冬物語

録画してあった、エリック・ロメール冬物語」(1992年)を観た。

どこかホン・サンスを思い出させる、というかそれは逆で、ホン・サンスをはじめて観たとたときに、どこがとは言えないけどなんとなくロメールっぽい、と思ったのかもしれない。

いくつかの出来事がまるでそこに配置されているかのようして在ってそれらが連動していく。とはいっても出来事が連鎖するわけではない。単に出来事が進みゆくというだけ。主人公の女性は自分の考えで相手と手を切ったり、別の相手との生活を試みたり、また元のさやに納まろうとしたりするのだが、それも含めて、まるでボールが障壁にぶつかりながら一定の速度で傾斜を転がっていくのを見ているみたいな感じで、映画を観る我々は彼女をただ見送るだけだ。

後半のシェイクスピア冬物語」演劇を鑑賞する場面で、それを観て図らずも感動している彼女の姿を見ることになるが、そこで彼女は「冬物語」の何に涙を流したのか、そのことは説明されているようでもあり、そうでなくもある。ただとにかく演劇を観て涙を流した。それがそれまでの彼女と今後の彼女に、何がしかの働きかけをなしたのか、あるいはそれはあくまでもその時だけの涙であって、彼女のそれ以降の時間は、そのことに規定されることが無いのか、それは我々の現実がそうであるように、本作の主人公をはじめとする登場人物たちにとっても不明だ。やがて主人公にまた新たなる出会い(再会)が生じて、ふたたびボールがまた別方向へと傾斜を転がっていくのを、映画を観る我々はただ見ている。
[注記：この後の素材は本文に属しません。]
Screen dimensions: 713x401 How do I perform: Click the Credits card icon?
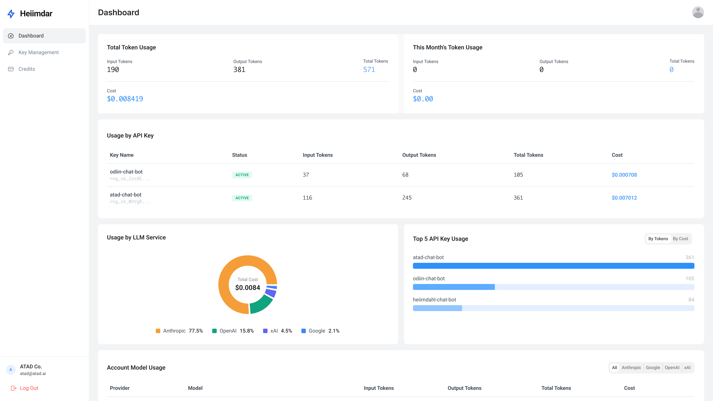click(11, 69)
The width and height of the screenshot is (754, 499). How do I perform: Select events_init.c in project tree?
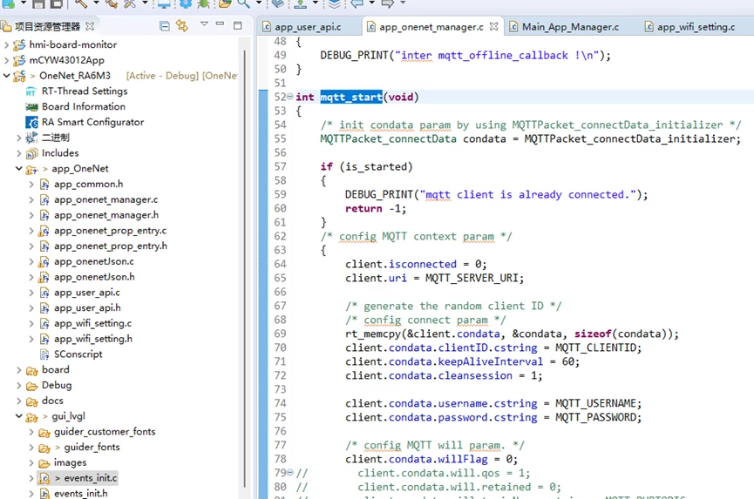pyautogui.click(x=90, y=478)
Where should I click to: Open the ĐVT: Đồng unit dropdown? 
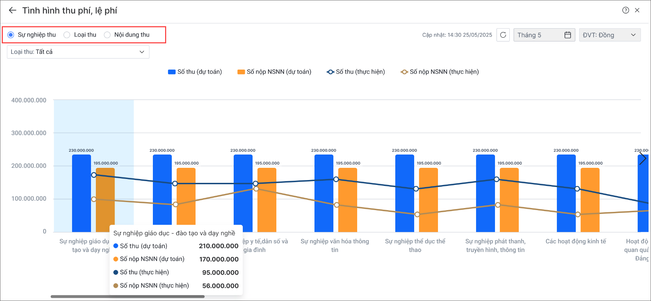pos(609,35)
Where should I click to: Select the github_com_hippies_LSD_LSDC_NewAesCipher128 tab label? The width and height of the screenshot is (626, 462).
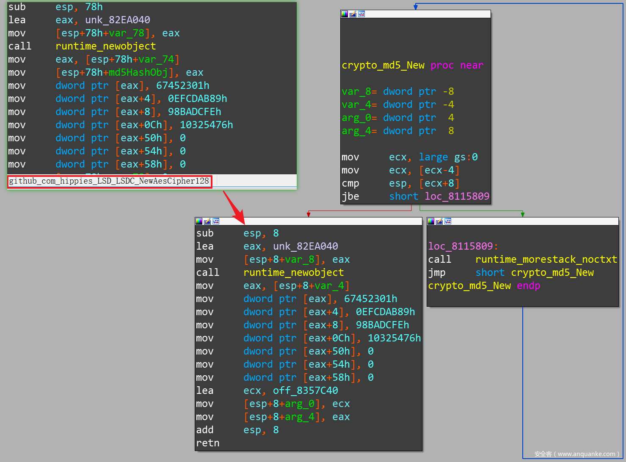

ただ見ているしかないという感じ、それは観る者と対象との間に設けられた距離感がそう思わせる。その距離感を仕掛けたのは映画の作り手だ。絵が線や色によって線や色ではない何かをイメージさせるように、映画は撮影したフィルムをつなぎ合わせることによって、それだけではないイメージを生み出そうとする。